I spent a lot of time in Big Sur and down through Pacific Valley and Cambria. Also Carmel Valley out to Arroyo Seco and toward Greenfield/King City. Also Salinas, Hollister, San Juan, Santa Cruz, etc. etc. I lived in Monterey, PG and Carmel Valley for 20 years. In Carmel Valley I lived with a bunch of tree butchers that worked out of Greenfield. I know where those giant eucs are on 101. They have been there forever. That is going to be one hell of a job. I would love to have the firewood from those trees. Lifetime supply of high heat. You are going to need more than one 661 and some big bars. Throw in a few big Brush Bandits as well. I used to harvest eucs with my brother down in Garrapata on D ick Kelty's estate. He used to have a trout farm and a lot of land down there. He invented the internal frame Kelty backpack. That wood was hard and once it was dry it was near impossible to cut. Bid high. That is a lot of work. I suppose you could process the firewood and sell that as well. There has to be at least 1 MBF per tree, which is 3 cords of firewood. 1,000 cords x $300 per cord = $300 grand. Not chump change. Have to truck and process the wood though, season it, and then deliver it. God knows what you are going to do with all the limbs, chips and leaves. Gonna be some big piles of wood and chips for sure.


----------



## KiwiBro (Jun 28, 2015)

Know what species of eucs? Maybe some viable lumber/slabs in 'em ? Are they big? If so:



or

https://www.facebook.com/pages/Holman-Enterprises-Ltd/1486052478319960

or


----------



## HuskStihl (Jun 28, 2015)

madhatte said:


> Bitz? You're younger than me? I thought we were about the same age (42).


Bitz is just a kid. A foul-mouthed, excessively procreating kid, but a kid nonetheless. Nate, it's funny that you are the same age as Aaron and Handsome Mike, as you act old enough to be their father!


----------



## bitzer (Jun 28, 2015)

madhatte said:


> Bitz? You're younger than me? I thought we were about the same age (42).


33 Thats born in '82 to save you the math. I feel about 10 years older.


----------



## bitzer (Jun 28, 2015)

HuskStihl said:


> Bitz is just a kid. A foul-mouthed, excessively procreating kid, but a kid nonetheless. Nate, it's funny that you are the same age as Aaron and Handsome Mike, as you act old enough to be their father!


Mike acts like hes about 90. Clint is only a year or two younger then him, but gets lumped in with the young guys. I'd cuss right now, but that just wouldn't be polite. You should hear me after a few beers or jacks.
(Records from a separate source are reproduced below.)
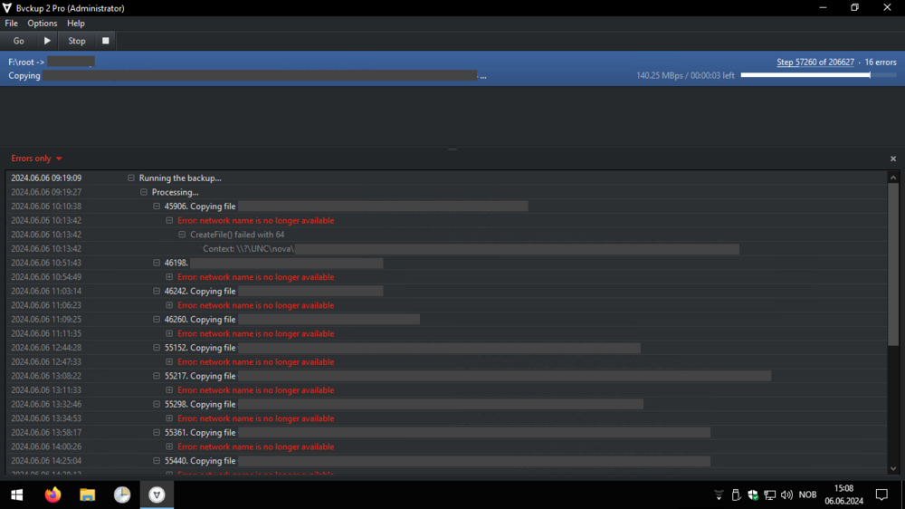Collapse the CreateFile() failed with 64 node
The width and height of the screenshot is (905, 509).
point(182,235)
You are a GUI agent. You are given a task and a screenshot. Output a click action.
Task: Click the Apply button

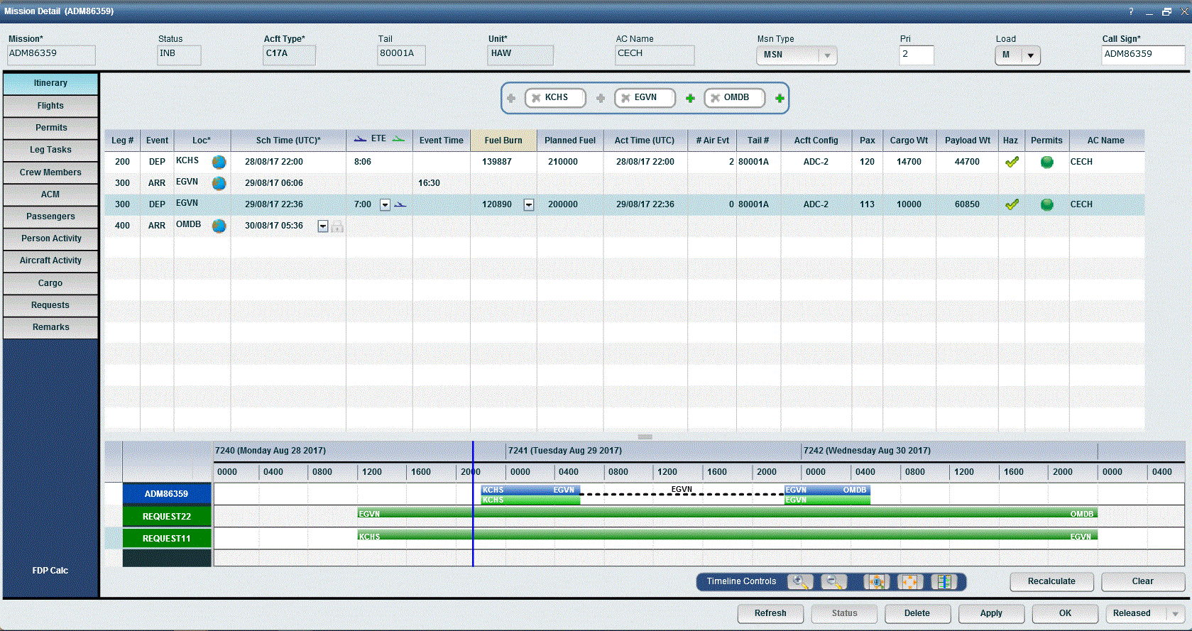pos(990,613)
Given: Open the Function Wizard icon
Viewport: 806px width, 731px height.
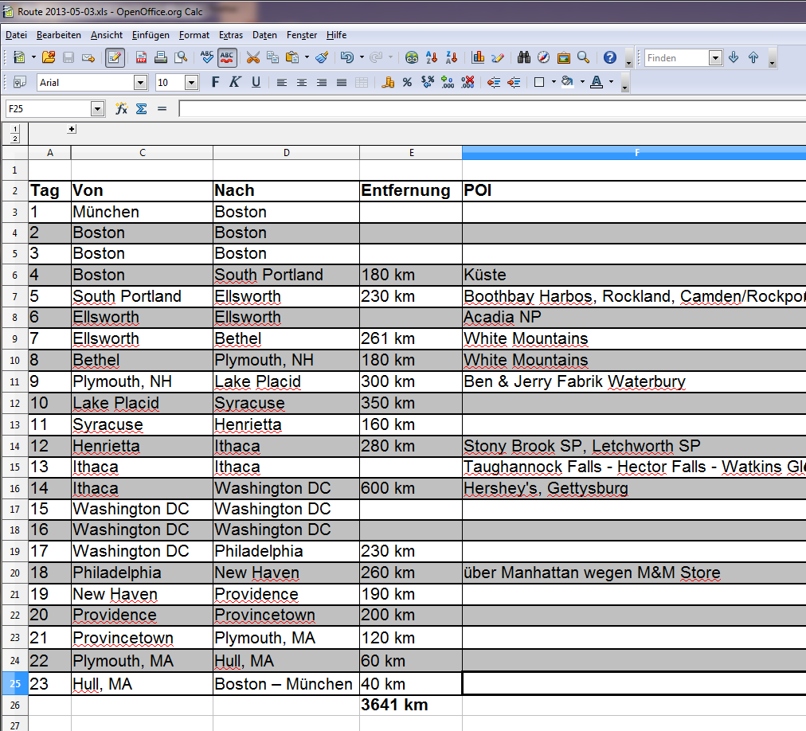Looking at the screenshot, I should point(122,108).
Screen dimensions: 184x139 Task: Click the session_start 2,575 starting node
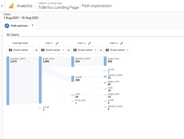coord(8,81)
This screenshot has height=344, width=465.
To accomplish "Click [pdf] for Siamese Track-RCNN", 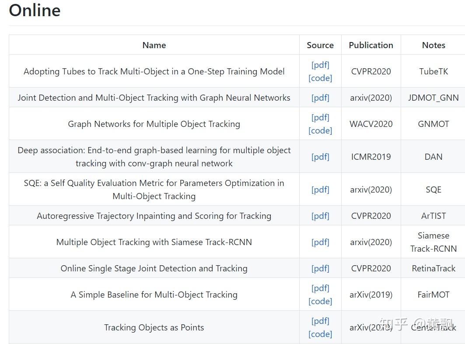I will point(320,242).
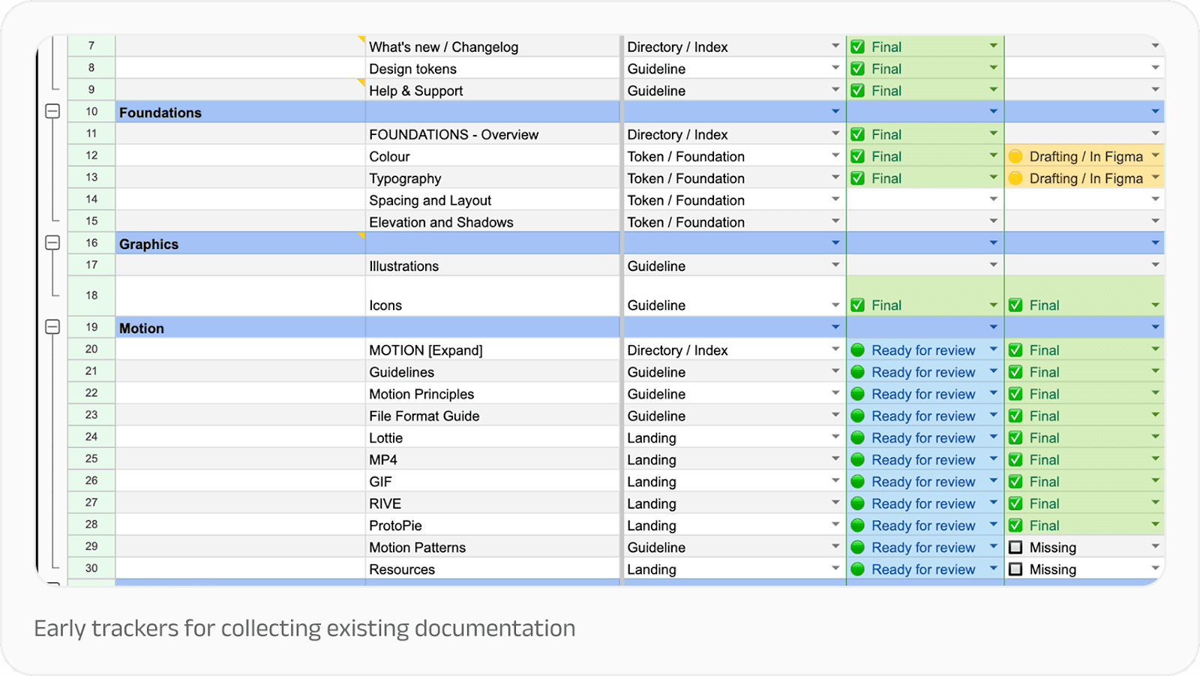Open status dropdown for Spacing and Layout
Viewport: 1200px width, 676px height.
pos(993,199)
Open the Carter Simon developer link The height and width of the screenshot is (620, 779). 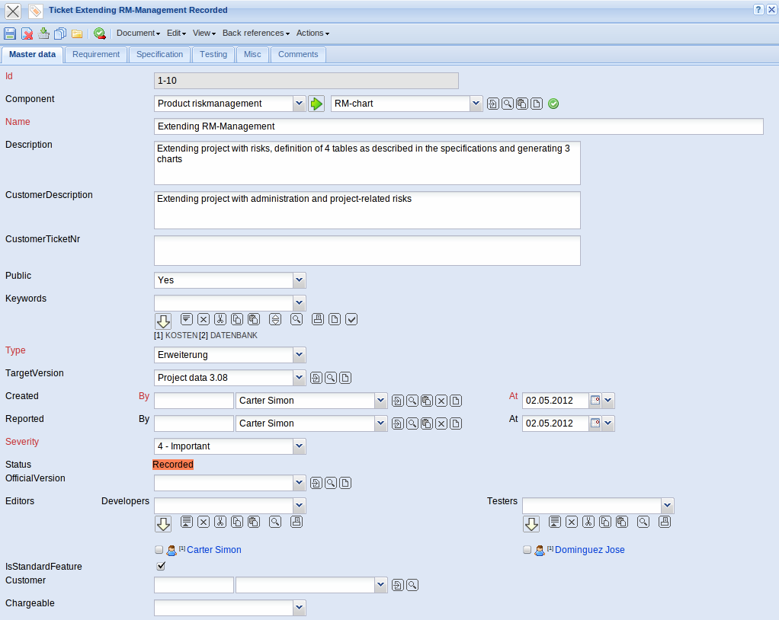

Then the real foul language starts.


----------



## Gologit (Jun 28, 2015)

bitzer said:


> I wish I could have been there when they were cutting old growth every day.



It was noisy.


----------



## Bwildered (Jun 28, 2015)

KiwiBro said:


> Know what species of eucs? Maybe some viable lumber/slabs in 'em ? Are they big? If so:
> 
> 
> 
> ...



The first one looked like flooded or Sydney blue gum.
Thansk


----------



## HuskStihl (Jun 28, 2015)

bitzer said:


> Mike acts like hes about 90. Clint is only a year or two younger then him, but gets lumped in with the young guys. I'd cuss right now, but that just wouldn't be polite. You should hear me after a few beers or jacks. Then the real foul language starts.
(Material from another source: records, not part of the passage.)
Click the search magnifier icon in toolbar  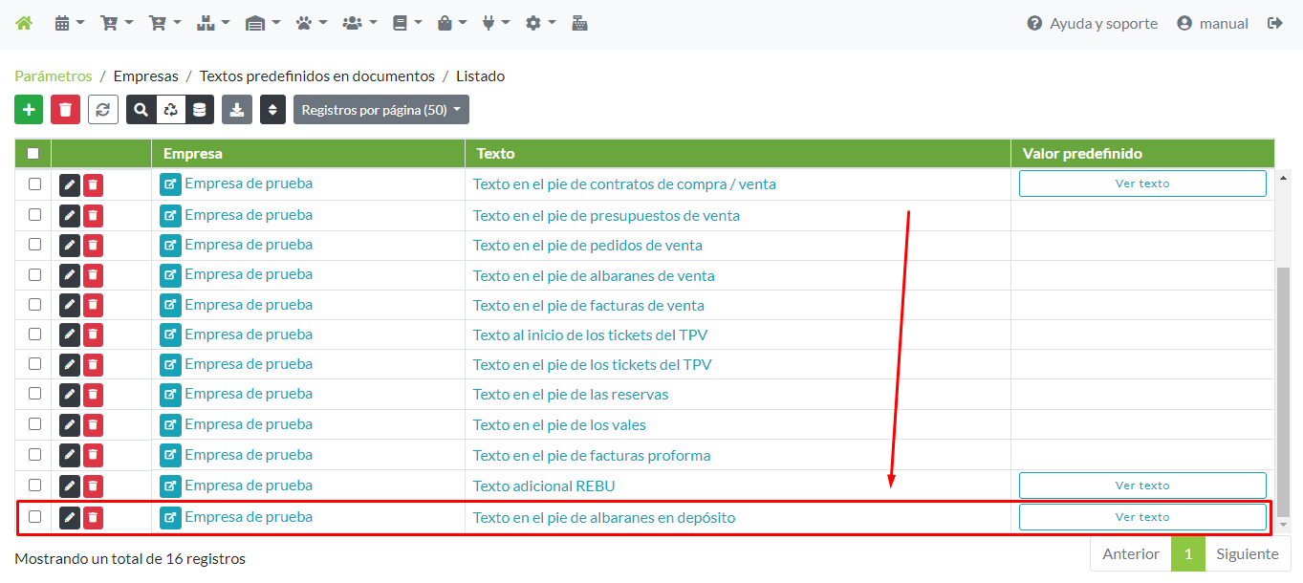tap(141, 110)
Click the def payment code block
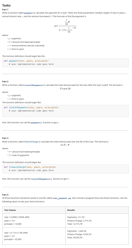Image resolution: width=132 pixels, height=248 pixels. tap(65, 63)

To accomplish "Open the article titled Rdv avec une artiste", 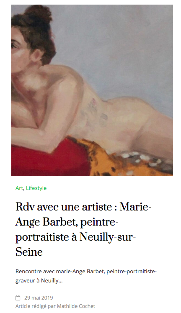I will [83, 229].
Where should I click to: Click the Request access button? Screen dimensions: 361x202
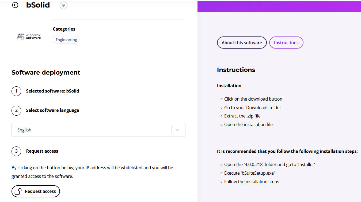coord(36,191)

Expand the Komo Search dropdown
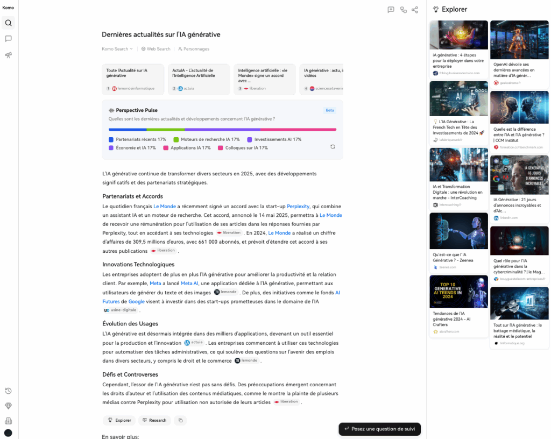[x=117, y=49]
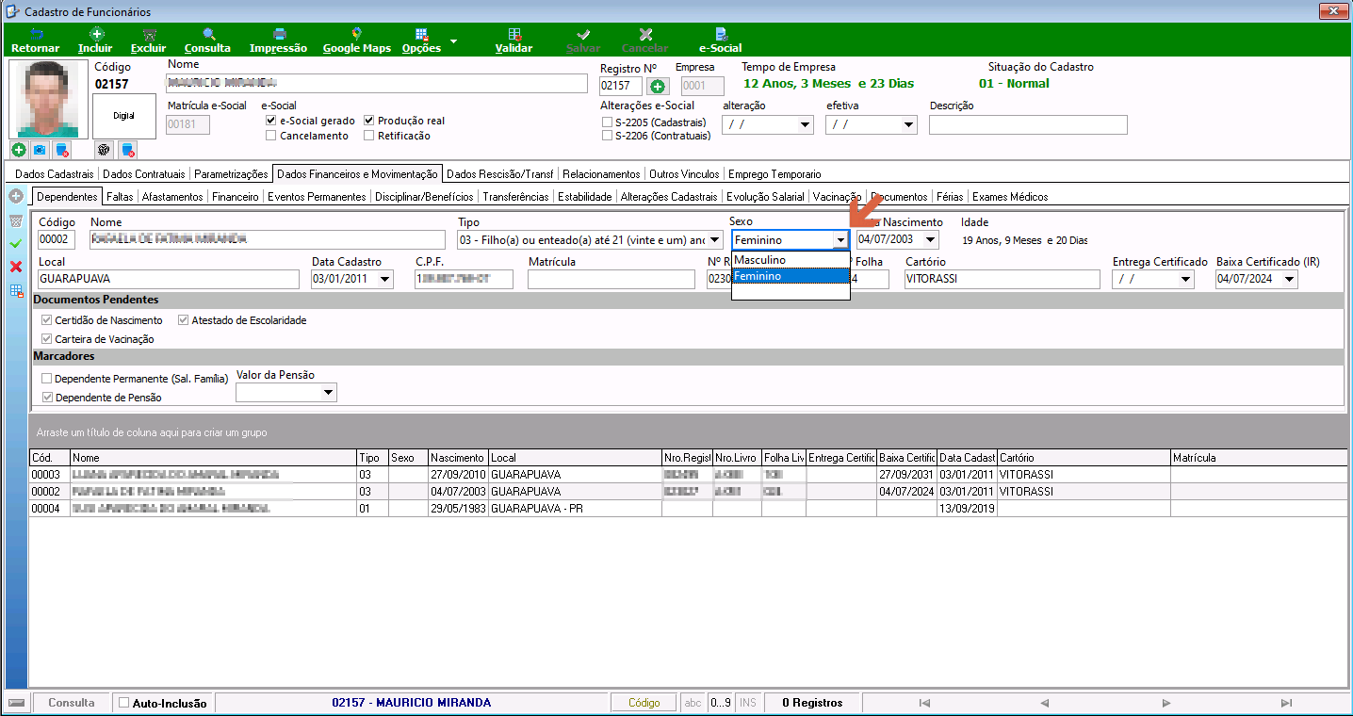Toggle the Cancelamento checkbox
Screen dimensions: 1353x716
(x=271, y=136)
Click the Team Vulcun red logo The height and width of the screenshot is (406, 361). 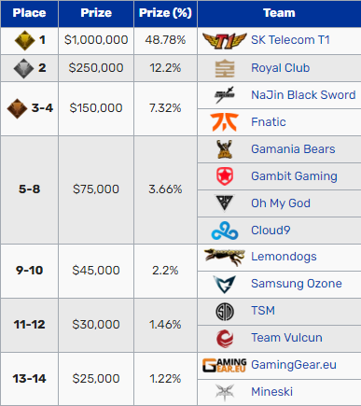coord(225,338)
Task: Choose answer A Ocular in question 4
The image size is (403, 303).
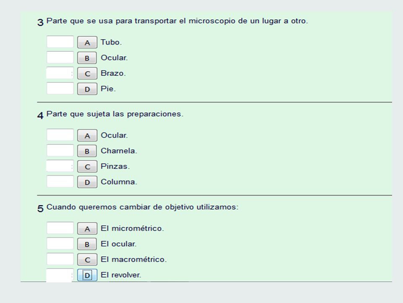Action: click(x=87, y=136)
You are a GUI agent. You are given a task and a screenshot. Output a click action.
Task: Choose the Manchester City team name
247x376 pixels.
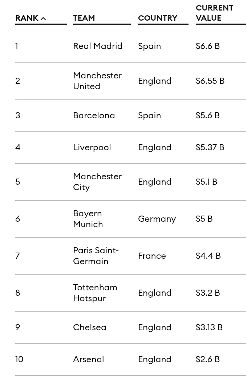pyautogui.click(x=97, y=181)
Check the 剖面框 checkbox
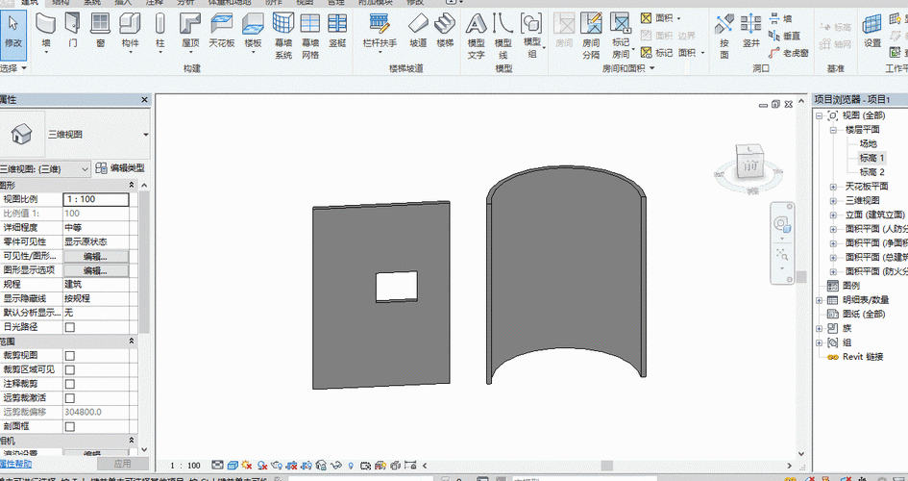Screen dimensions: 908x481 (x=69, y=426)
How is ol' Clinton faring these days?


----------



## windthrown (Jun 28, 2015)

There are many species of eucs in California. Some are even hybrid species that are unique to California now. There was a big trade of trees 120 some odd years ago when the Monterey pines (radiatas) went to Oz and NZ, and the eucs came to CA. Some are continually planted here in Oregon, but every 5 to 10 years or so a good 10 deg. F. killing frost comes along and does them in. I get them for firewood after those years. My guess on the big ones on Highway 101 north of KC would be blue gums. Those are the most common in Northern CA and they were commonly planted by settlers after the gold rush days when many native tree stands were wiped out for wood. They have strips of bark that constantly shed off the trees. They commonly get over 200 feet tall there. As for milling them, I do not know of any demand for blue gum lumber in CA. Far West lists some for sale, but only turning blanks. They dropped all the eucs on Angel Island and a lot of other suburban and urban parks when I was living in the SF Bay Area. They just left them lay there to rot as logs. Some more pretty euc wood is being milled sporadically in SoCal, similar to Madrone here. I know of only 2 mills that process Madrone in Oregon though.


----------



## windthrown (Jun 28, 2015)

HuskStihl said:


> How is ol' Clinton faring these days?



Clinton? Do you mean...


Hillary, Billary Doc?


----------



## KiwiBro (Jun 28, 2015)

Bwildered said:


> The first one looked like flooded or Sydney blue gum.
> Thansk


 Seemed quite a wavy grain, so maybe botryoides rather than saligna?


windthrown said:


> As for milling them, I do not know of any demand for blue gum lumber in CA.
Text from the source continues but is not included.